En février 2021, le Collège Ahuntsic, en collaboration avec Mikana et plusieurs autres organismes autochtones, tels que l'Institut Tshakapesh, l'Institution Kiuna, Conseil en éducation des Premières Nations, Site Wapistan, etc. a annoncé la création d'un espace de partage de pratiques en autochtonisation de l'éducation. Ce processus d’autochtonisation a été initié par Julie Gauthier, enseignante allochtone en anthropologie.

Je vous lis un extrait de la vision de cet espace de co-construction et de partage de pratiques en autochtonisation de l’éducation :

"Au Québec, nos structures éducatives, sociales, politiques, économiques et culturelles sont construites sur la colonisation des peuples autochtones. Reconnaître les failles d’un système d’éducation qui se nourrit d’inéquités séculaires où de multiples voix, dont celles des Premières Nations, ne trouvent pas écho, c’est admettre son caractère inéquitable et perfectible et donc, l’existence d’un racisme systémique dans ses manifestations.

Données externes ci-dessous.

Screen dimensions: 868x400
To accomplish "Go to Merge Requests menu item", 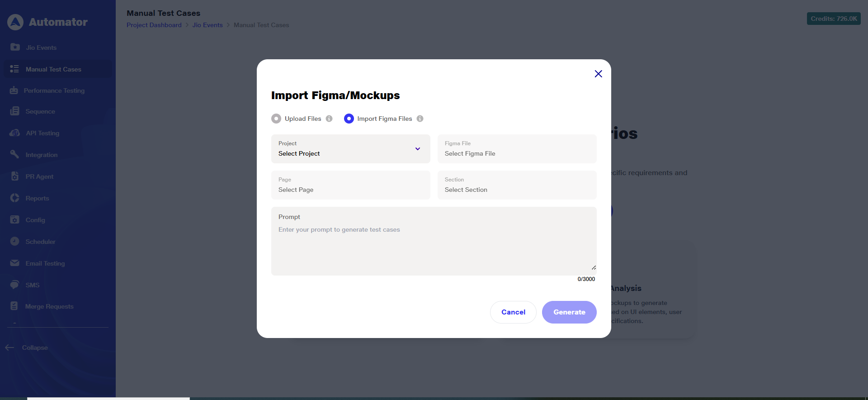I will coord(49,306).
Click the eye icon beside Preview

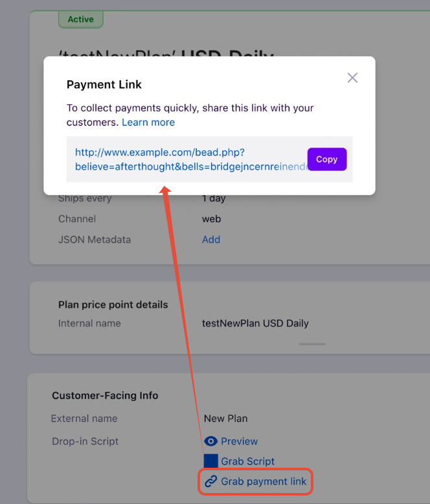[211, 441]
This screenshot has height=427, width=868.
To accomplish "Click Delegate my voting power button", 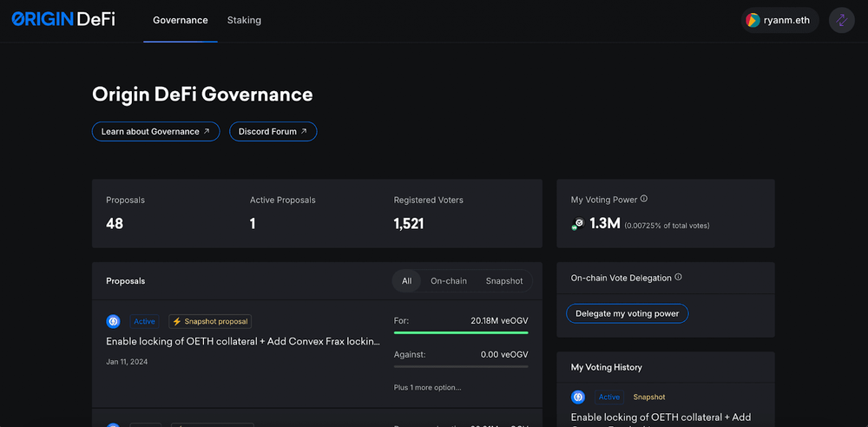I will tap(627, 313).
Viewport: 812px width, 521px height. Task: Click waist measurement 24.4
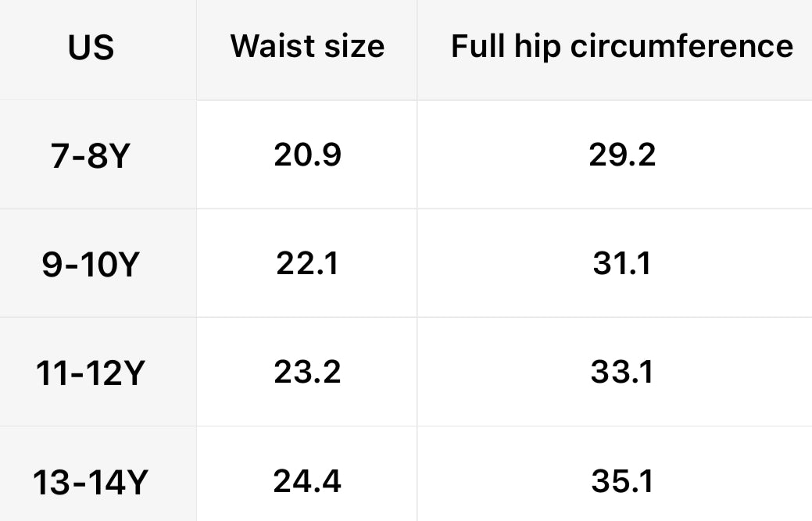click(307, 481)
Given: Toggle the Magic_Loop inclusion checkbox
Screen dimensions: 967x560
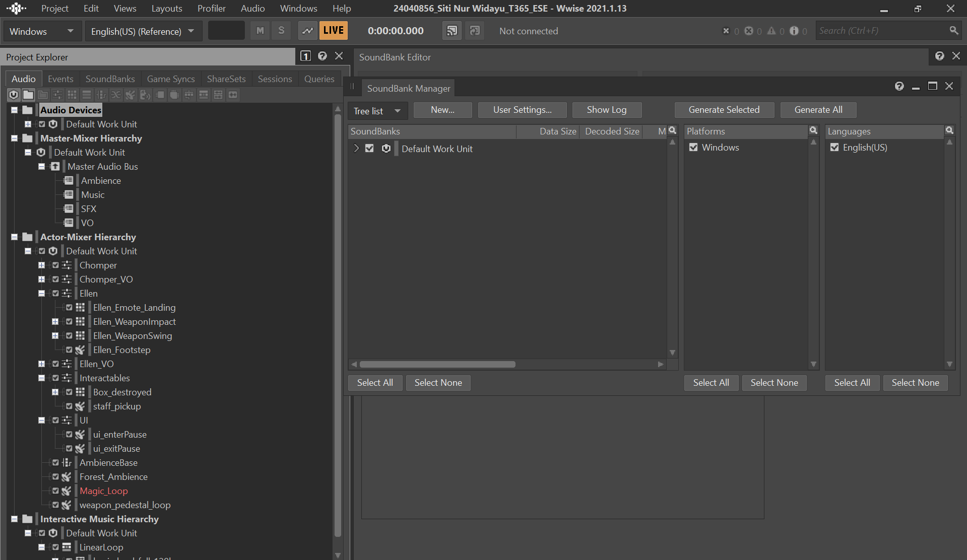Looking at the screenshot, I should click(55, 491).
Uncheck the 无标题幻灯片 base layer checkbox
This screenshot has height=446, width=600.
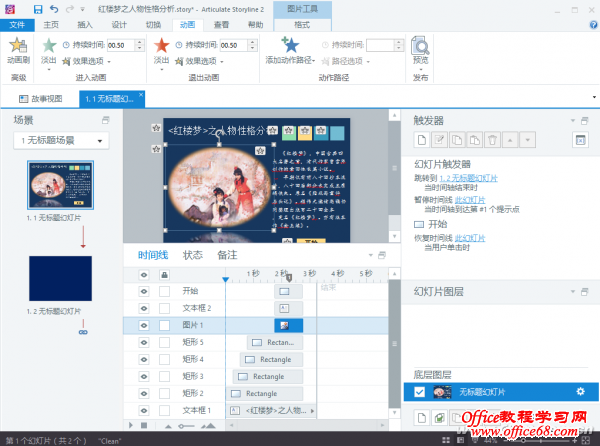tap(420, 391)
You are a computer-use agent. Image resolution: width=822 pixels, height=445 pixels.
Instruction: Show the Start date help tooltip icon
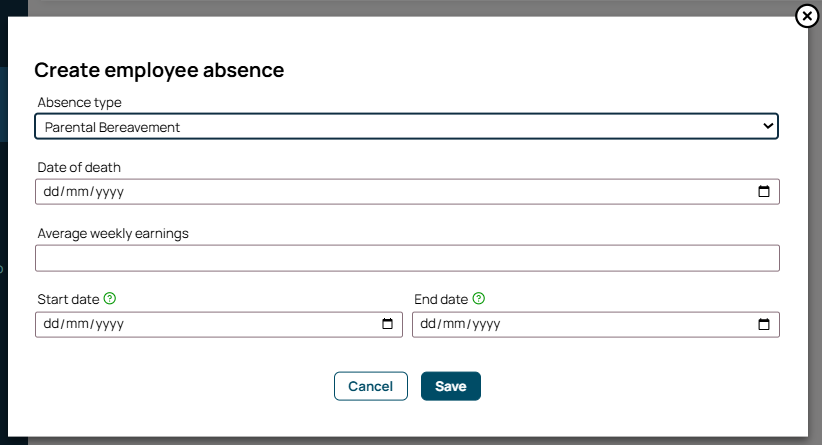[x=110, y=298]
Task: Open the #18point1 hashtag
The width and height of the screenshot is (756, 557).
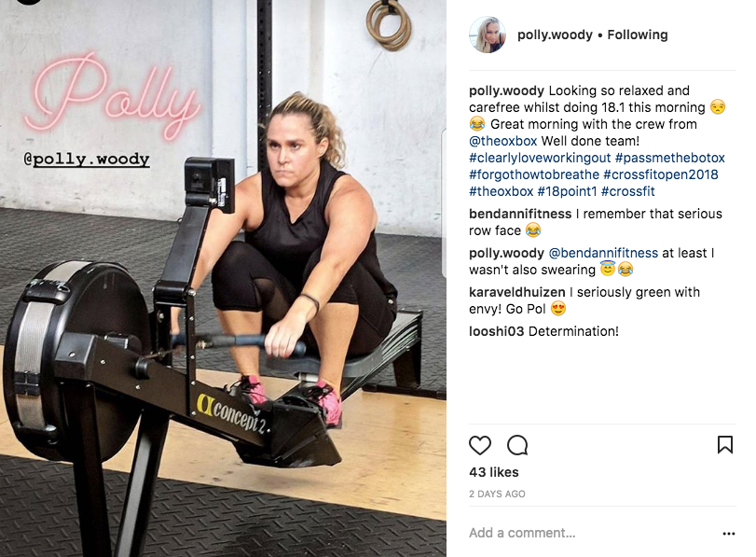Action: [x=567, y=191]
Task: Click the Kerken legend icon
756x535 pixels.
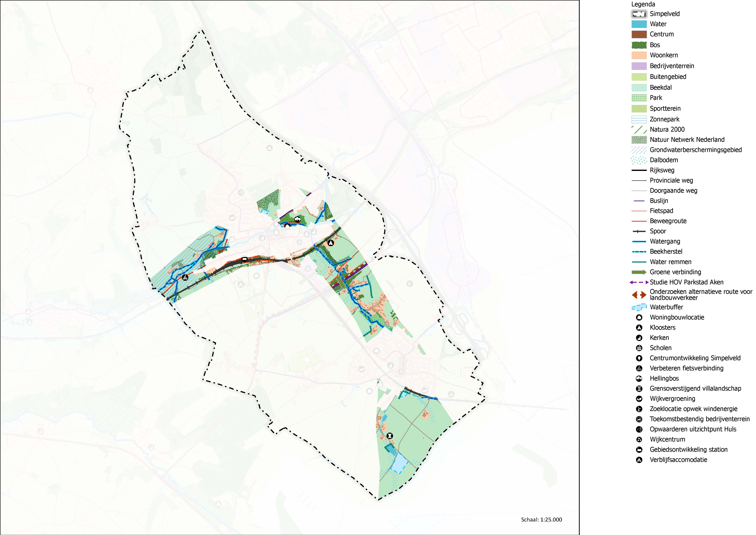Action: click(x=639, y=338)
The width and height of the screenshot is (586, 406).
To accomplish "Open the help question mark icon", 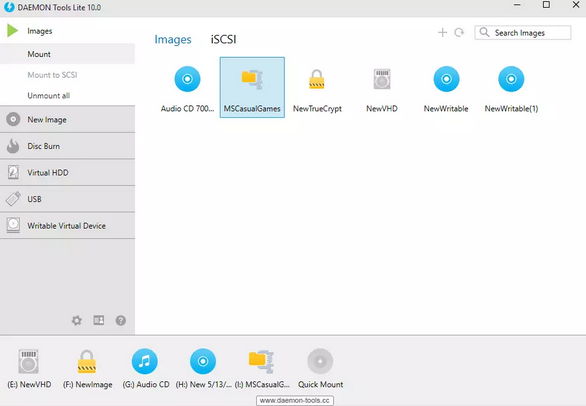I will [x=121, y=320].
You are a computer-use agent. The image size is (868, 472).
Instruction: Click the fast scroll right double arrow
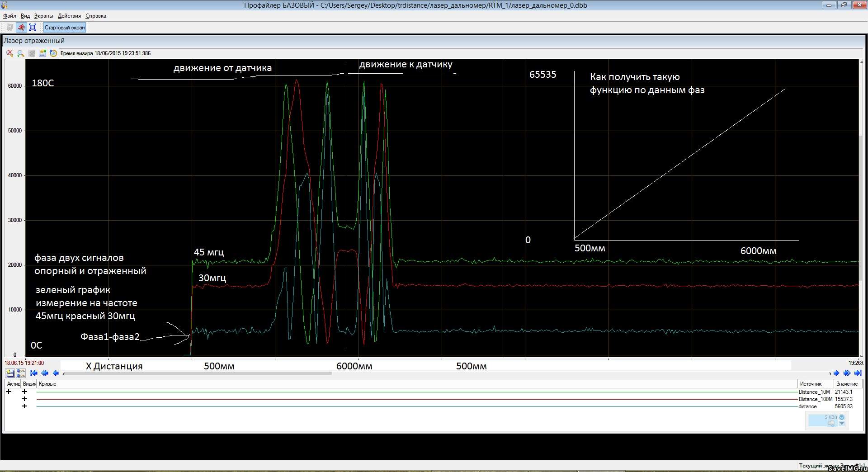tap(847, 373)
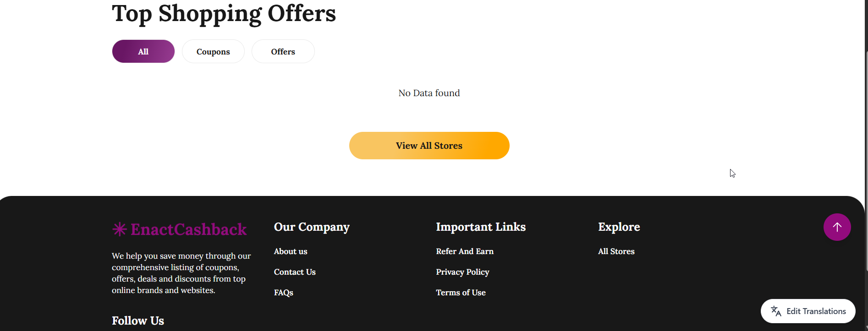Click the translate icon in Edit Translations

[x=776, y=311]
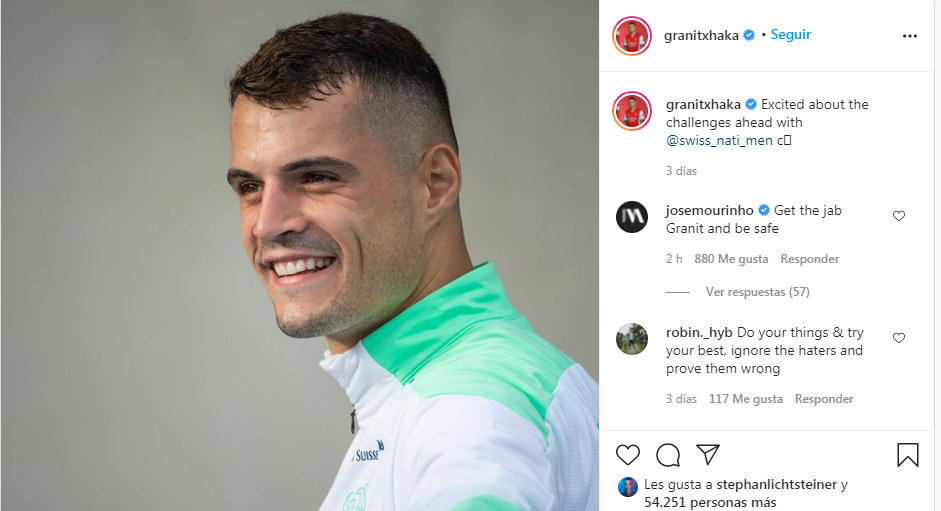The image size is (941, 511).
Task: Click the granitxhaka username in header
Action: pos(701,35)
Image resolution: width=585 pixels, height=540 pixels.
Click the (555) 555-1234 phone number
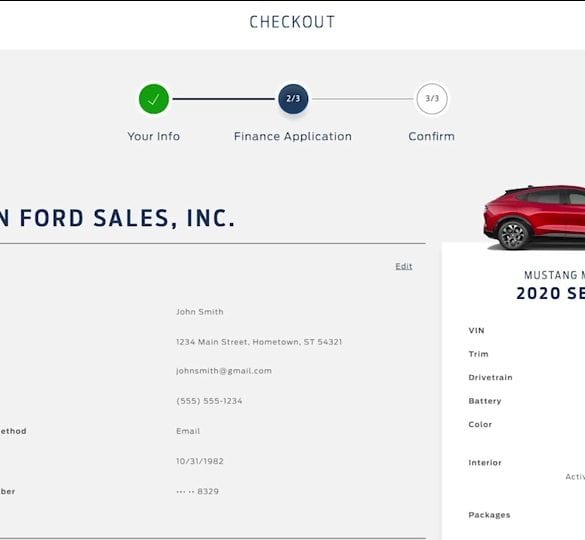click(209, 401)
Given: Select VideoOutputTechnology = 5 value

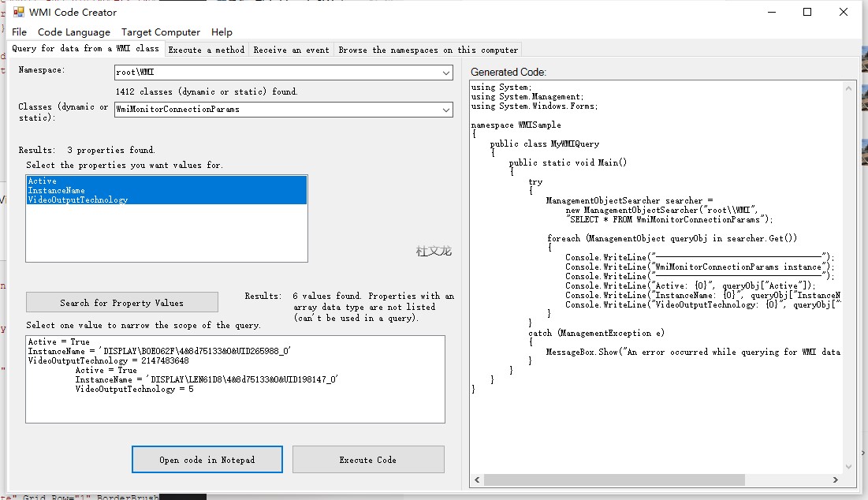Looking at the screenshot, I should click(x=134, y=390).

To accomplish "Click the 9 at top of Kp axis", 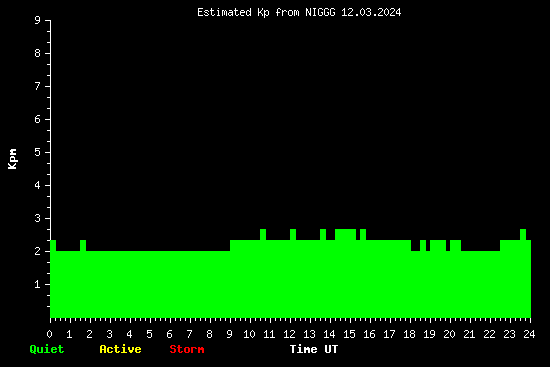I will coord(38,21).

Afin de comprendre ce qu’implique l’autochtonisation, surtout lorsqu’on y participe comme institution allochtone, il nous apparaît important d’exposer d’abord et le plus fidèlement possible ces vestiges coloniaux, devenus systémiques."

Voici quelques exemples d’actions et d’initiatives en lien avec un contexte d’enseignement qui pavent la voie à l’autochtonisation:

  • diversifier le contenu de ses plans de cours et s'écarter graduellement du canon littéraire ;
  • prendre conscience de la façon dont ont été construites les connaissances que l’on choisit d’enseigner ;
  • se décentrer (culturellement) de celles-ci ;
  • questionner les hiérarchies auxquelles nous sommes accoutumé.e.s ;
  • réduire l’importance de certains points de vue tout en en magnifiant d'autres.»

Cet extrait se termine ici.